Work request => When the line containing "Dobbin (291, 1734)" is found in the data below, copy it and each line after it through the line containing "West Columbia (725, 1514)", exactly and with no others.

○ ○ ○ ○

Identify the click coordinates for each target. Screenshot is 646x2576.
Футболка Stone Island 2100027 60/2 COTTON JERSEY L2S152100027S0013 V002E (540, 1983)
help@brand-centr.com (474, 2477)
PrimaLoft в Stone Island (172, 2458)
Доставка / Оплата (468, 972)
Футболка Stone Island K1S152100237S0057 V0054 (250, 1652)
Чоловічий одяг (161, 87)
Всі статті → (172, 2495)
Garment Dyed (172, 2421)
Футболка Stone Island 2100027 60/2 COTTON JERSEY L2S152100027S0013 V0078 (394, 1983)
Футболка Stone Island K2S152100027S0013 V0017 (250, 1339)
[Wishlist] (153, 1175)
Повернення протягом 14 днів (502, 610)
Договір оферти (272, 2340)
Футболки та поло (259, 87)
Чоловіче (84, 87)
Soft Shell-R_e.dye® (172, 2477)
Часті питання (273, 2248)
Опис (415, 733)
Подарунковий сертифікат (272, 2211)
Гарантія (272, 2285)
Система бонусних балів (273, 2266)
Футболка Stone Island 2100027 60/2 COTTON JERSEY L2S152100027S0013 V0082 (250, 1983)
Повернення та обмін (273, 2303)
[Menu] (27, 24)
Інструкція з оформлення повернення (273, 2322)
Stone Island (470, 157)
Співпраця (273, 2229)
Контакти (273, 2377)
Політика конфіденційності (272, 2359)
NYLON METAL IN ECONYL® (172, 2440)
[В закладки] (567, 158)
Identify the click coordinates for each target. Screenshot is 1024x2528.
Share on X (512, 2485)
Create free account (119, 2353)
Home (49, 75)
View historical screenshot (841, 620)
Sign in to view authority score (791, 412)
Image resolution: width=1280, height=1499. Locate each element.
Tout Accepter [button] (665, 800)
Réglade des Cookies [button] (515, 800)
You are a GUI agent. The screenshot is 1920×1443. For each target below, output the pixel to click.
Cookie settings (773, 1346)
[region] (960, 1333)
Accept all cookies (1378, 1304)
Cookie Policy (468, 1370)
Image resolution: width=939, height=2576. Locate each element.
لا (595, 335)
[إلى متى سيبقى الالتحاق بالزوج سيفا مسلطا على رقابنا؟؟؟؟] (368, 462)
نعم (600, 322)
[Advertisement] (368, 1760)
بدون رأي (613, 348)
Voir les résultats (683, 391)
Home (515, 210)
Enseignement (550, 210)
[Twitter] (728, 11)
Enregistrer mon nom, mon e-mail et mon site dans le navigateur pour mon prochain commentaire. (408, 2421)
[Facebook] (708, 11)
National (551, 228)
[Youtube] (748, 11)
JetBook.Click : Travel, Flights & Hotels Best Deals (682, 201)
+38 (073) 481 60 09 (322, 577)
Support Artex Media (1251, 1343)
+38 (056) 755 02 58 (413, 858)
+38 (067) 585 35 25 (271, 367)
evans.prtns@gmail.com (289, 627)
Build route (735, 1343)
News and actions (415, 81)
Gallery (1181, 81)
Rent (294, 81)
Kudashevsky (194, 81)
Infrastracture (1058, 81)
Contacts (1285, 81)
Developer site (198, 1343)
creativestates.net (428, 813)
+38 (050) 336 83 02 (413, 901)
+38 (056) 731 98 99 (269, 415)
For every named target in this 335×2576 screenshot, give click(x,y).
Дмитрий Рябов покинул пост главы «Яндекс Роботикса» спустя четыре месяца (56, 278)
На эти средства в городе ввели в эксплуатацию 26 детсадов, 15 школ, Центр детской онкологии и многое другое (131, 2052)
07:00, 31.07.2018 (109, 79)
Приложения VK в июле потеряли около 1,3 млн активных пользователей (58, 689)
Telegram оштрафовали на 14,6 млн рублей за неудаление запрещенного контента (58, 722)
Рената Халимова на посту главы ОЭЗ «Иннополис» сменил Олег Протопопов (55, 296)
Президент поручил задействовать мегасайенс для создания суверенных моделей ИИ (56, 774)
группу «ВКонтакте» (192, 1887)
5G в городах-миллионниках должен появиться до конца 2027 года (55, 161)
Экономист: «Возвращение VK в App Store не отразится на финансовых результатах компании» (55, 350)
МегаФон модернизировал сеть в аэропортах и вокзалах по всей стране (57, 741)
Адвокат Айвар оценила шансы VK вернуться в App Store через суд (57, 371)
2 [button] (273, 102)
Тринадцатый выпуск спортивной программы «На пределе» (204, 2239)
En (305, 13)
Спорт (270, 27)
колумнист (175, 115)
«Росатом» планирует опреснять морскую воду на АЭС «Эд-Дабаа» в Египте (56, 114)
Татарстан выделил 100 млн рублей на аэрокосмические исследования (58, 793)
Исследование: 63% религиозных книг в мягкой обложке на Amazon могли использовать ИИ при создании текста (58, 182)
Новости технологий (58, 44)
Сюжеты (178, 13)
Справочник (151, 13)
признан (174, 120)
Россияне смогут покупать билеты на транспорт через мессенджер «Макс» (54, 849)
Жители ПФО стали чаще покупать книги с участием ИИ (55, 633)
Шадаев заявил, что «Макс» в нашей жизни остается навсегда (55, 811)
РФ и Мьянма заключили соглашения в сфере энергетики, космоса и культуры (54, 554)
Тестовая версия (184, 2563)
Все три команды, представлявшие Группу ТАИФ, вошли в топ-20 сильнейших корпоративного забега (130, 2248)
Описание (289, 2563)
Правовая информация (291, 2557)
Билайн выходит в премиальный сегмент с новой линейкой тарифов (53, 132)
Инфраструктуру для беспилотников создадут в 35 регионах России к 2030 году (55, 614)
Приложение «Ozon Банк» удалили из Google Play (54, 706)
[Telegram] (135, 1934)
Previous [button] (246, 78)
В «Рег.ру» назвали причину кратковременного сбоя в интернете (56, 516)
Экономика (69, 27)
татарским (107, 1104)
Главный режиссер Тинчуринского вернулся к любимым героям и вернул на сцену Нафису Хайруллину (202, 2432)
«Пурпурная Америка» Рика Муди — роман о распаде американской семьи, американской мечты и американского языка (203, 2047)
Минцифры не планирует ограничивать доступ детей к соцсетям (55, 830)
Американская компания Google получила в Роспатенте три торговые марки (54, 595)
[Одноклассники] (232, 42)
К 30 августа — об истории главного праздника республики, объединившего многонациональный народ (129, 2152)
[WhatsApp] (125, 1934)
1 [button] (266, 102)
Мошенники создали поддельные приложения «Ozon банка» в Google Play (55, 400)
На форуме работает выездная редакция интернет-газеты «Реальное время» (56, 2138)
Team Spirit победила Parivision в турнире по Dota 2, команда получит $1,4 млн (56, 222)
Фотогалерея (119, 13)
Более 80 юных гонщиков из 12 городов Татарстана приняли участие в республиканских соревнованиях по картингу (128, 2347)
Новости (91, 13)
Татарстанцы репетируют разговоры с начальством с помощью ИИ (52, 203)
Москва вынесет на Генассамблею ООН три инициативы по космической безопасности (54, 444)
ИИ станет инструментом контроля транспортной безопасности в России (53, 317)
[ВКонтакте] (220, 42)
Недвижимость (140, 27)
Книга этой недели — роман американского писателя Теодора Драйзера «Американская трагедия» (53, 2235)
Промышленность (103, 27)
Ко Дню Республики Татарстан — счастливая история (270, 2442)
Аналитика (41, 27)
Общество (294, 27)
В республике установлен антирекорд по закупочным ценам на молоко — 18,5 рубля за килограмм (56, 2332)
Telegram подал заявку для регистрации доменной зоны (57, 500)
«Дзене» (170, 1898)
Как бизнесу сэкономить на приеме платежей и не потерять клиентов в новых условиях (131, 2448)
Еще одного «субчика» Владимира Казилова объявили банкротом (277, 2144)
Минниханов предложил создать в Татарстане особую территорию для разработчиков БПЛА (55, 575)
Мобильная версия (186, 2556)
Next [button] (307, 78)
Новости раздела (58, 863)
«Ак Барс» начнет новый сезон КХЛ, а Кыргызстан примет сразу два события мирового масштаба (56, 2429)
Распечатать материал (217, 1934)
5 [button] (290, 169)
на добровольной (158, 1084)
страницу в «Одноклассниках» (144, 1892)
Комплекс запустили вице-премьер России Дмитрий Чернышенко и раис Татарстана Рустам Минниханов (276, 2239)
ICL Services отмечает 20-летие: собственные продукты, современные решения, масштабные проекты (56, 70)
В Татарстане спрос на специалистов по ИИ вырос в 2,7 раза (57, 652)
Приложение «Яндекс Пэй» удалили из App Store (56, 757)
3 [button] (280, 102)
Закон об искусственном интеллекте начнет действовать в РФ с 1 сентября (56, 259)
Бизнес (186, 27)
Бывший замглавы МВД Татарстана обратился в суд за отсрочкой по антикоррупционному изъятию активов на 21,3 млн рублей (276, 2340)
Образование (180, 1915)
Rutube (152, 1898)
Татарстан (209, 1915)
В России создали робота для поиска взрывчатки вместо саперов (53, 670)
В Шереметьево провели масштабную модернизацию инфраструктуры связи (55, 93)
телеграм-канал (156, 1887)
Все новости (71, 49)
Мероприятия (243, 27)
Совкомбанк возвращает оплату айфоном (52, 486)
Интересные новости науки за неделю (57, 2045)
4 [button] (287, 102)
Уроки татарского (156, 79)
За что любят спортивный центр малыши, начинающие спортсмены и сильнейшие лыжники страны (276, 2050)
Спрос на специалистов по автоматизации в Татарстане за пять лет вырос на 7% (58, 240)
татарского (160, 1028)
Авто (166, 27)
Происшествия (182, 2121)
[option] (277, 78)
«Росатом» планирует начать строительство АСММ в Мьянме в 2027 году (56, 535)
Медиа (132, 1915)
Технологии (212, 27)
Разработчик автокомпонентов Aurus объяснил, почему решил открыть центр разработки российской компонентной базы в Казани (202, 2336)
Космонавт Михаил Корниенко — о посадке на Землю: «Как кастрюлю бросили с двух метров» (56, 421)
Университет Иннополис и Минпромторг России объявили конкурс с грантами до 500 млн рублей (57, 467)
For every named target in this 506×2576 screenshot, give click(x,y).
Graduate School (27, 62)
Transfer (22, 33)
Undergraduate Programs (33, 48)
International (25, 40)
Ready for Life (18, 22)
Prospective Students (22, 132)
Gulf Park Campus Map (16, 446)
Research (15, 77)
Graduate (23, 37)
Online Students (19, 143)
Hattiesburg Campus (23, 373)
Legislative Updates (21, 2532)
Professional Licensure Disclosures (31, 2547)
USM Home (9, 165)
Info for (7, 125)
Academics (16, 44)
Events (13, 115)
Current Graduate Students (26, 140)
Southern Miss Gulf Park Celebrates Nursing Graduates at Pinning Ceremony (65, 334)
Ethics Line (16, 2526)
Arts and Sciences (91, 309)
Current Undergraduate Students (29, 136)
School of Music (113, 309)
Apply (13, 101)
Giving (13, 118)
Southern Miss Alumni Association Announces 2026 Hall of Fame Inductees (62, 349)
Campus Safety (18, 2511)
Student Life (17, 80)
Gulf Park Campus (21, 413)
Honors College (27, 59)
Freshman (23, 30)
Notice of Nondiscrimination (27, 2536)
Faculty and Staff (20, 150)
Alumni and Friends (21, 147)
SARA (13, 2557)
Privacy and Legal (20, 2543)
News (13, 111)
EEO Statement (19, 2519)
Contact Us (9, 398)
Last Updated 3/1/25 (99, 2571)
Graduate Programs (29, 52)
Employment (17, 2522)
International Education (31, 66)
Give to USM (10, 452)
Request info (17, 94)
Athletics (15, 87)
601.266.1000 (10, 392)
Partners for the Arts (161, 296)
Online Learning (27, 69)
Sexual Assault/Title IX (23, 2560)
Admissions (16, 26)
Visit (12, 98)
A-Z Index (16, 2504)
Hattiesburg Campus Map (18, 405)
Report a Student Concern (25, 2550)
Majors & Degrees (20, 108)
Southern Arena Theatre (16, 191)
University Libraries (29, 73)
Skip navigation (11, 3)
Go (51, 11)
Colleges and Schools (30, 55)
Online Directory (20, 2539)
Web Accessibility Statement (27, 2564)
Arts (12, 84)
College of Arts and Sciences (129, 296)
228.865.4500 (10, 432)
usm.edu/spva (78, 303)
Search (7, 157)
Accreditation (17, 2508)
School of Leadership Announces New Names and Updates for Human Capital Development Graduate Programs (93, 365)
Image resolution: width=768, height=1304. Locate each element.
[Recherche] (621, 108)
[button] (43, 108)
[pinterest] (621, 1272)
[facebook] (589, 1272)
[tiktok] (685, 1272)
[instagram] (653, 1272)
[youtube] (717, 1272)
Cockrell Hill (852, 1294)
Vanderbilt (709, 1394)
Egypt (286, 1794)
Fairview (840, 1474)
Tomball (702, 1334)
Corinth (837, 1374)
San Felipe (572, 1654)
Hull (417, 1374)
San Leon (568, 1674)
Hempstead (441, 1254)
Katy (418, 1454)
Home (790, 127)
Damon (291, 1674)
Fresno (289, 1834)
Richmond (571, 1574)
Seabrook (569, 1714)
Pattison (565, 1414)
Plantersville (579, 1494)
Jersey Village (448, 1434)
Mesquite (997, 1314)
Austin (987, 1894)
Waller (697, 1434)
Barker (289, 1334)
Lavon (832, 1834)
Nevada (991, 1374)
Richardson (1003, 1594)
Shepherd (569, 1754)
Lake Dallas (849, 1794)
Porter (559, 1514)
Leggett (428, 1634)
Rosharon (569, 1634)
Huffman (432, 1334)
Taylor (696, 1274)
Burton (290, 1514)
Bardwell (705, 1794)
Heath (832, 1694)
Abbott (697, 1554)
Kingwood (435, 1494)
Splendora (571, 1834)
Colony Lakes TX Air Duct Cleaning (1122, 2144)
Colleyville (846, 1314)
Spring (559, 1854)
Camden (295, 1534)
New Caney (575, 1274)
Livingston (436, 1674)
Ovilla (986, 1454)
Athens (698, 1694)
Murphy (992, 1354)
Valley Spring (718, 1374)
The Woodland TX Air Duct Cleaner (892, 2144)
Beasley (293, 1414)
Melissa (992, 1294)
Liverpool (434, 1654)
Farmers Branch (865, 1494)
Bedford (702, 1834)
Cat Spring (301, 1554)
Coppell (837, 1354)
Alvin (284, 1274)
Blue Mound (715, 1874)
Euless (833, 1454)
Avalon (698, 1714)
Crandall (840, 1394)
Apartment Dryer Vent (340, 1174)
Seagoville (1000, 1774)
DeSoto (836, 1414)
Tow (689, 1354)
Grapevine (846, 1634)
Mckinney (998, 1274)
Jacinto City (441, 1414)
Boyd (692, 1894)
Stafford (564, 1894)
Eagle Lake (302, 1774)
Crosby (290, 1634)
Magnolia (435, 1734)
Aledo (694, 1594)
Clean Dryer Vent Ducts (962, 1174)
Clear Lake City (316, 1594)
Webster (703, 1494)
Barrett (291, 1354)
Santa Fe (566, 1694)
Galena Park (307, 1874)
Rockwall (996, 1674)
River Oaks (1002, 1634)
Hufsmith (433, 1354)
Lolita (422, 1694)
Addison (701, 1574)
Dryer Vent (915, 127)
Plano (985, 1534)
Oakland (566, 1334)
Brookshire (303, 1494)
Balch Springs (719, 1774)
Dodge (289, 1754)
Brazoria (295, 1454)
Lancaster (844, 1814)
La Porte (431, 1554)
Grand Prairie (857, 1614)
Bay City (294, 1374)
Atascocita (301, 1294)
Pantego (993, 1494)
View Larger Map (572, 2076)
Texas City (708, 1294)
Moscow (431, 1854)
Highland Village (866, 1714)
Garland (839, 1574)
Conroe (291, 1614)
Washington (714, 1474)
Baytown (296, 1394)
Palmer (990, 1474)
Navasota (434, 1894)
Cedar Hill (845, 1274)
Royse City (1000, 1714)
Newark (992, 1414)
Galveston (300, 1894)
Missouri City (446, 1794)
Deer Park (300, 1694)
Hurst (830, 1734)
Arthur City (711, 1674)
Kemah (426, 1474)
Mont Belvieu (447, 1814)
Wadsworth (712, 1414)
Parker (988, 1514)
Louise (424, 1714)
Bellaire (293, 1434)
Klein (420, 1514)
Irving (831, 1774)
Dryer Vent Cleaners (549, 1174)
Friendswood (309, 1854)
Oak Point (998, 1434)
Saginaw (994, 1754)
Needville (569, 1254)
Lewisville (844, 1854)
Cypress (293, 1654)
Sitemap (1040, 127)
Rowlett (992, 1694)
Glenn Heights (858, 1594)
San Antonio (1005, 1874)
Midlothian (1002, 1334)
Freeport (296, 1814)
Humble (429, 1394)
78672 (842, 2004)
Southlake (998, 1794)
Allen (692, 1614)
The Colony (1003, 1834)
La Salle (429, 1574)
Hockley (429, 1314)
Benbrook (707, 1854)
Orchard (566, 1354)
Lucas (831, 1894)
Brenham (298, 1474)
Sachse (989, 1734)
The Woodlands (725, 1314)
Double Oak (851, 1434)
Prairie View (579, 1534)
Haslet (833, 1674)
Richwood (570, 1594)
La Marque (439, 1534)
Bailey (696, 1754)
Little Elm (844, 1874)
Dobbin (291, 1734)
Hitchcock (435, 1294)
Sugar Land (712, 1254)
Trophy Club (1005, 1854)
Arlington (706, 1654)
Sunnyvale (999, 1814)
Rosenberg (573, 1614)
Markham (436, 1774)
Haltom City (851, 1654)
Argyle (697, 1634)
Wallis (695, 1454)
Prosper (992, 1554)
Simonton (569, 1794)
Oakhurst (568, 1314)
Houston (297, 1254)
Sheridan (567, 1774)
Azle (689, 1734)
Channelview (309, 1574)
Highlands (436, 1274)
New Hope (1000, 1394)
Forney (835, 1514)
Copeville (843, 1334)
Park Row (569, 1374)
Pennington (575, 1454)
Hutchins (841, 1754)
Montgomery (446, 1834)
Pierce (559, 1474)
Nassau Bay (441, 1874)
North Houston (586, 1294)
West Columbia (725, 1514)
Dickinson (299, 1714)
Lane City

○ ○ ○ ○

Solved exercise =>
Dobbin (291, 1734)
Hitchcock (435, 1294)
Sugar Land (712, 1254)
Trophy Club (1005, 1854)
Arlington (706, 1654)
Sunnyvale (999, 1814)
Rosenberg (573, 1614)
Markham (436, 1774)
Haltom City (851, 1654)
Argyle (697, 1634)
Wallis (695, 1454)
Prosper (992, 1554)
Simonton (569, 1794)
Oakhurst (568, 1314)
Houston (297, 1254)
Sheridan (567, 1774)
Azle (689, 1734)
Channelview (309, 1574)
Highlands (436, 1274)
New Hope (1000, 1394)
Forney (835, 1514)
Copeville (843, 1334)
Park Row (569, 1374)
Pennington (575, 1454)
Hutchins (841, 1754)
Montgomery (446, 1834)
Pierce (559, 1474)
Nassau Bay (441, 1874)
North Houston (586, 1294)
West Columbia (725, 1514)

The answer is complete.